[Items listed in a dataset]
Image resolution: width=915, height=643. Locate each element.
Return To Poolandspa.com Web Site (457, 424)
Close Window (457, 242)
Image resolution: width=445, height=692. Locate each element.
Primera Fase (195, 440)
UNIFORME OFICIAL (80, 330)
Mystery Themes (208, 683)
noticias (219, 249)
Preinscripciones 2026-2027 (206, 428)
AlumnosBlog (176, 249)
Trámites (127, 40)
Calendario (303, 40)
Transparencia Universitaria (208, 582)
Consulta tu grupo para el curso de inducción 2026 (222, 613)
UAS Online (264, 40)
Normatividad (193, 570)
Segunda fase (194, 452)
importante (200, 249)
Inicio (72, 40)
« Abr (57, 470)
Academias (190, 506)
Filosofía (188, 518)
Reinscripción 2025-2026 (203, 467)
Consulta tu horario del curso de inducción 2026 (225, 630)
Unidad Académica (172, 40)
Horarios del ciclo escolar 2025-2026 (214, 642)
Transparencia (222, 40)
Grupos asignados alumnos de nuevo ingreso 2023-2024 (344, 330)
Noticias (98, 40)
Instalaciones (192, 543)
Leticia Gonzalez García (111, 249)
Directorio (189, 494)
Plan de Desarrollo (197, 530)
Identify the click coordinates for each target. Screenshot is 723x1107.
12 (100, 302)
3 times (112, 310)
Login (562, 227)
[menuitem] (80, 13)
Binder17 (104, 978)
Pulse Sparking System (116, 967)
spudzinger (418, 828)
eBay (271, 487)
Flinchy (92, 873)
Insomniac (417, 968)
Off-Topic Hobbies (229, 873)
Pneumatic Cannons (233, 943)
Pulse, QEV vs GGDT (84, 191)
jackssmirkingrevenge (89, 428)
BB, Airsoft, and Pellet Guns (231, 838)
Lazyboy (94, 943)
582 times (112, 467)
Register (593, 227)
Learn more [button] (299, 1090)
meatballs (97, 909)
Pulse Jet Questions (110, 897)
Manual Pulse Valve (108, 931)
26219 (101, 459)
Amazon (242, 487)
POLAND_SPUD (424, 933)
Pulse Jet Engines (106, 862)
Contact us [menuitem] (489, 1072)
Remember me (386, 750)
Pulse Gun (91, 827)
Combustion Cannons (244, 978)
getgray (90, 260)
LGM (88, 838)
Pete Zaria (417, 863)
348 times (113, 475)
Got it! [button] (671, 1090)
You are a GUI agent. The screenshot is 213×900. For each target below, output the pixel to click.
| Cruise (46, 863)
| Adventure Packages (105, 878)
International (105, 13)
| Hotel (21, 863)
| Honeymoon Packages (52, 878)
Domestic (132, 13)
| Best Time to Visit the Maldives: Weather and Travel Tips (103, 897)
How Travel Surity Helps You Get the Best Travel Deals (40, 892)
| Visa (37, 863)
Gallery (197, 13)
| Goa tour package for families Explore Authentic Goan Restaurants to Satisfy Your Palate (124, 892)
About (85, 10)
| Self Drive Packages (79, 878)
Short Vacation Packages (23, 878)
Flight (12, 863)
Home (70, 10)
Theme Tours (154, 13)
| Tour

**WHAT YOU NEED TO DO**
Convert the records into a Markdown table with the columns Row and Record line, starting with the line that contains "Consulta tu grupo" and going on through the line that contains "Off-Topic Hobbies (229, 873)". Number each row and leave out blank lines.

**OUTPUT FOR THIS TASK**
| Row | Record line |
|---|---|
| 1 | Consulta tu grupo para el curso de inducción 2026 (222, 613) |
| 2 | UAS Online (264, 40) |
| 3 | Normatividad (193, 570) |
| 4 | Segunda fase (194, 452) |
| 5 | importante (200, 249) |
| 6 | Inicio (72, 40) |
| 7 | « Abr (57, 470) |
| 8 | Academias (190, 506) |
| 9 | Filosofía (188, 518) |
| 10 | Reinscripción 2025-2026 (203, 467) |
| 11 | Consulta tu horario del curso de inducción 2026 (225, 630) |
| 12 | Unidad Académica (172, 40) |
| 13 | Horarios del ciclo escolar 2025-2026 (214, 642) |
| 14 | Transparencia (222, 40) |
| 15 | Grupos asignados alumnos de nuevo ingreso 2023-2024 (344, 330) |
| 16 | Noticias (98, 40) |
| 17 | Instalaciones (192, 543) |
| 18 | Leticia Gonzalez García (111, 249) |
| 19 | Directorio (189, 494) |
| 20 | Plan de Desarrollo (197, 530) |
| 21 | Identify the click coordinates for each target. Screenshot is 723x1107. |
| 22 | 12 (100, 302) |
| 23 | 3 times (112, 310) |
| 24 | Login (562, 227) |
| 25 | [menuitem] (80, 13) |
| 26 | Binder17 (104, 978) |
| 27 | Pulse Sparking System (116, 967) |
| 28 | spudzinger (418, 828) |
| 29 | eBay (271, 487) |
| 30 | Flinchy (92, 873) |
| 31 | Insomniac (417, 968) |
| 32 | Off-Topic Hobbies (229, 873) |